Data Ingestion Overview

Data ingestion and its setup is an essential step in using and configuring LogScale- how organizations choose to do both is predicated on the organization's needs and its tools, platforms, applications, and the data itself. No matter what option is selected, the process is designed to incorporate log data as quickly as possible and with as few blockers as possible, using several key tools and components. LogScale is then able to queue and store the data ready to be queried. After installing LogScale, logs are brought into a centralized repository with a user-selected system.

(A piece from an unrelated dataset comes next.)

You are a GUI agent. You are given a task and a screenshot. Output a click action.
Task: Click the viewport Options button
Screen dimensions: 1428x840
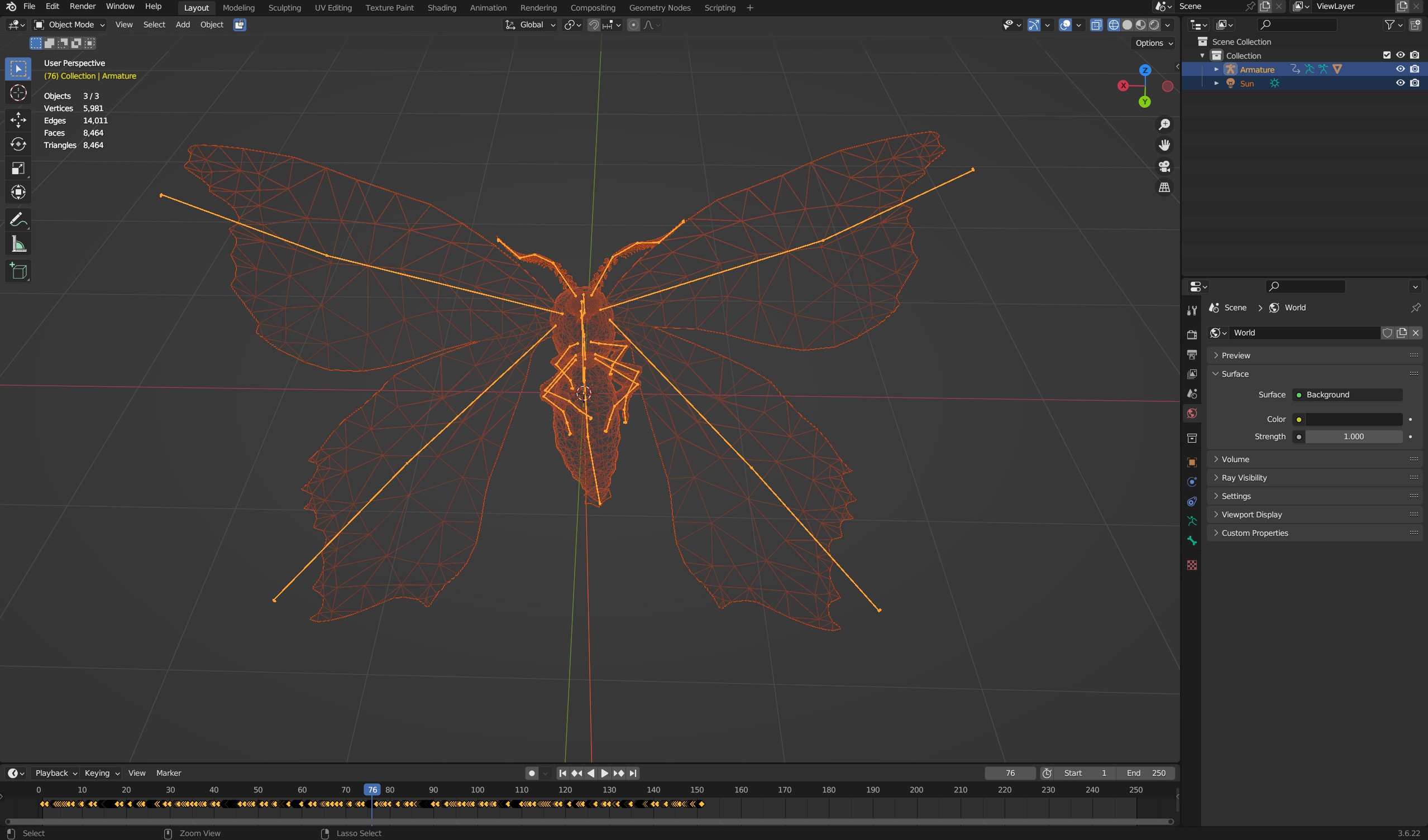1154,43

Logs are ingested according to a user's need and the data itself, and the method used for ingest is dependent on factors such as operating system (OS), log format, source(s), and more. The options for ingest include:

  • AWS S3 Bucket(s)

  • Azure Feed(s)

  • Falcon Log Collector and Other Log Shippers

  • LogScale Ingest Tokens

  • LogScale API

  • Falcon Data Replicator (FDR) Feeds

Note

It's important to note that LogScale is designed for primarily live data- data that is historical and therefore static has a different set of considerations and requirements: Backfilling Data

Ingest Methods

LogScale supports a variety of ingest methods and associated data, including the following:

  • Falcon LogScale Collector and Other Log Shippers

  • AWS S3 Bucket(s)

  • Azure Feed(s)

  • LogScale Ingest Tokens

  • LogScale API

  • Falcon Data Replicator (FDR) Feeds

Falcon LogScale Collector and Other Log Shippers

Log shippers are system tools that gather data from a server and send them to LogScale for analysis. They are built to support seamless data transfer, and account for common problems associated with the process that impact reliability and consistent performance. A user's application writes logs to a log file, then the log shipper reads and pre-processes the data before shipping the data using one of LogScale's Ingest API.

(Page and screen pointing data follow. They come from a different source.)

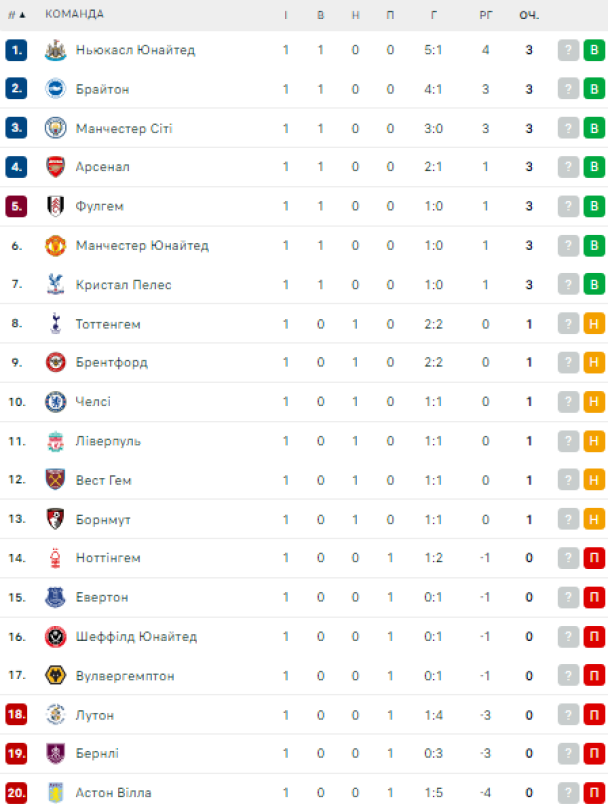Image resolution: width=608 pixels, height=808 pixels.
Task: Sort standings by ОЧ. points header
Action: coord(529,15)
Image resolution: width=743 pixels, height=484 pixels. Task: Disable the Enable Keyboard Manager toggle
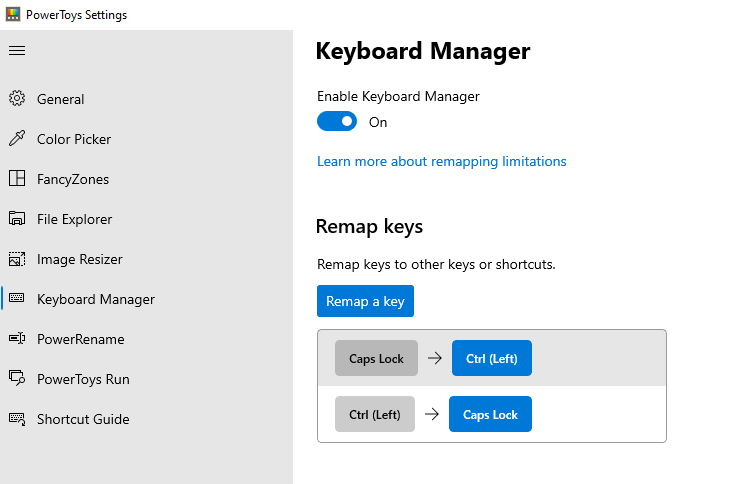point(337,121)
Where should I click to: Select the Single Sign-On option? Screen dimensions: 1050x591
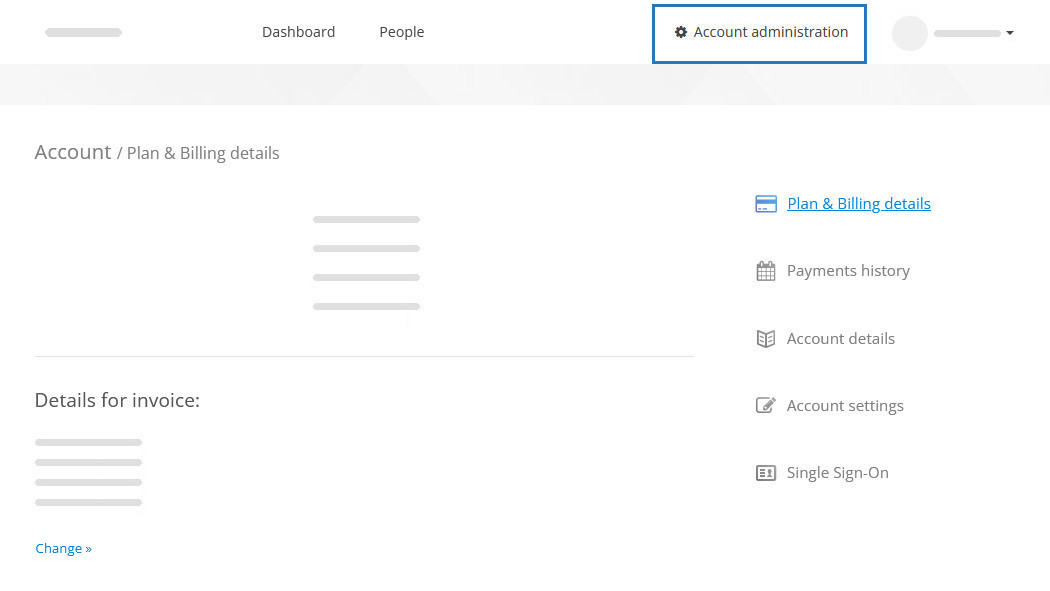838,472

The Falcon LogScale Collector is capable of supporting multiple data sources, with data sources being defined as data points from which the data itself is collected. Each data source offers different capabilities, all of which are geared towards the unique needs of a user and their respective organizations.

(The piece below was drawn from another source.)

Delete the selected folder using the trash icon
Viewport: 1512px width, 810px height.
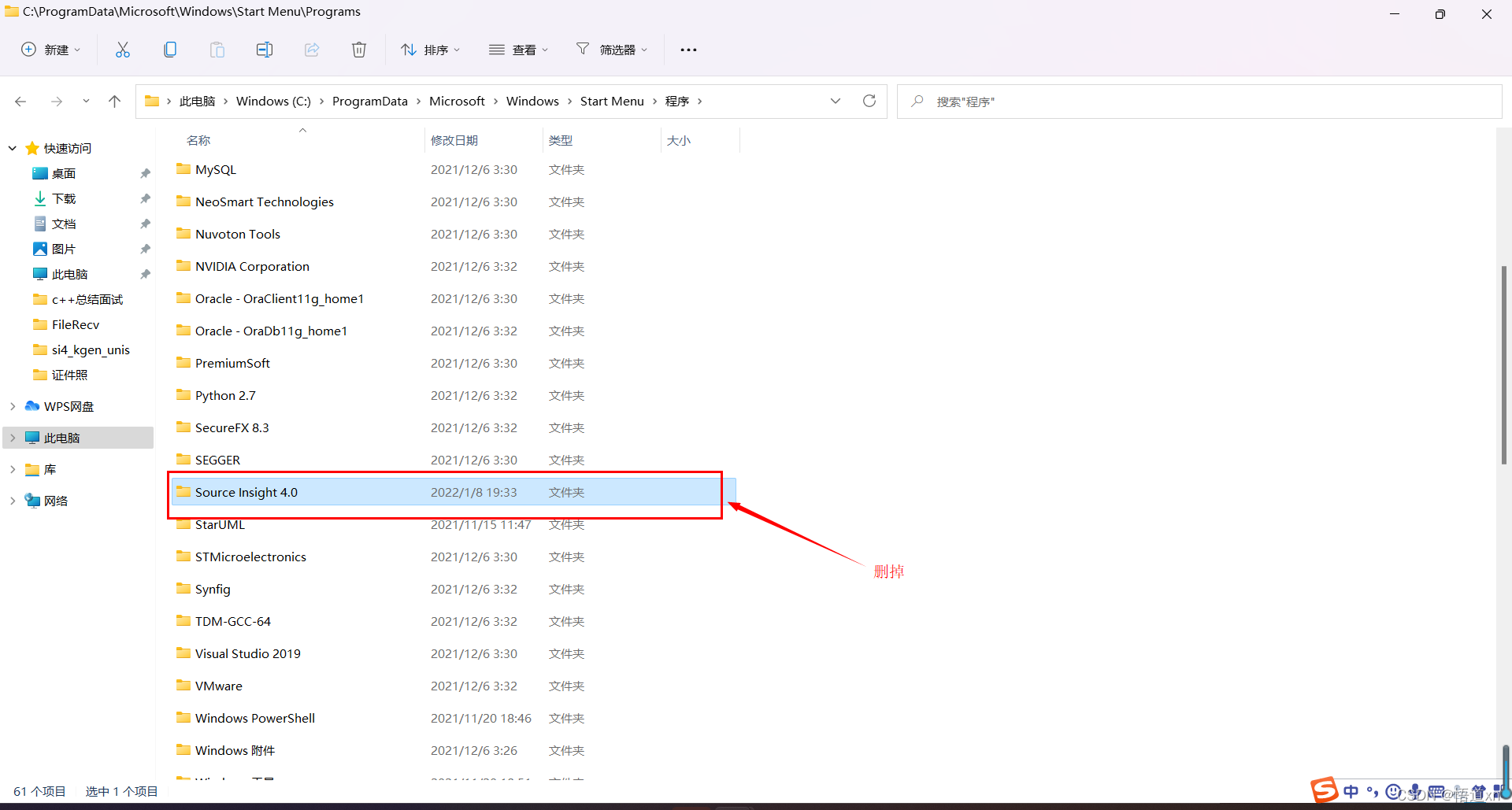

Falcon LogScale Collector currently supports the following inputs or data sources:

  • Collecting Events from Files

  • Windows Events

  • Syslog Receiver

  • Exec Input

  • SystemD Logs on Linux

  • macOS Unified Logs

Third-Party Log Shippers

Log shippers allow users to transfer log files and metrics reliably. The benefits include retransmission if the transfer files, and batched messages.

Note

Third-party log shippers are generally recommended ONLY when a user's data is not supported by Falcon Log Collector, or the user's toolset already includes another tool that performs similar tasks.

Ingest API

LogScale's Ingest API can be useful in a variety of cases where there are challenges or restrictions to a user's capabilities. Use cases are defined more fully within the documentation.

Elasticsearch Bulk API

Elasticsearch's bulk API makes it possible to perform many index/delete operations in a single API call, greatly increasing the indexing speed.

Note

Ingest API and Elasticsearch Bulk API are generally recommended ONLY when a user is attempting to integrate logging with one of their own internal tools or software, and Falcon Log Collector is therefore redundant.

Amazon Web Service (AWS) Simple Storage Service (S3) Bucket(s)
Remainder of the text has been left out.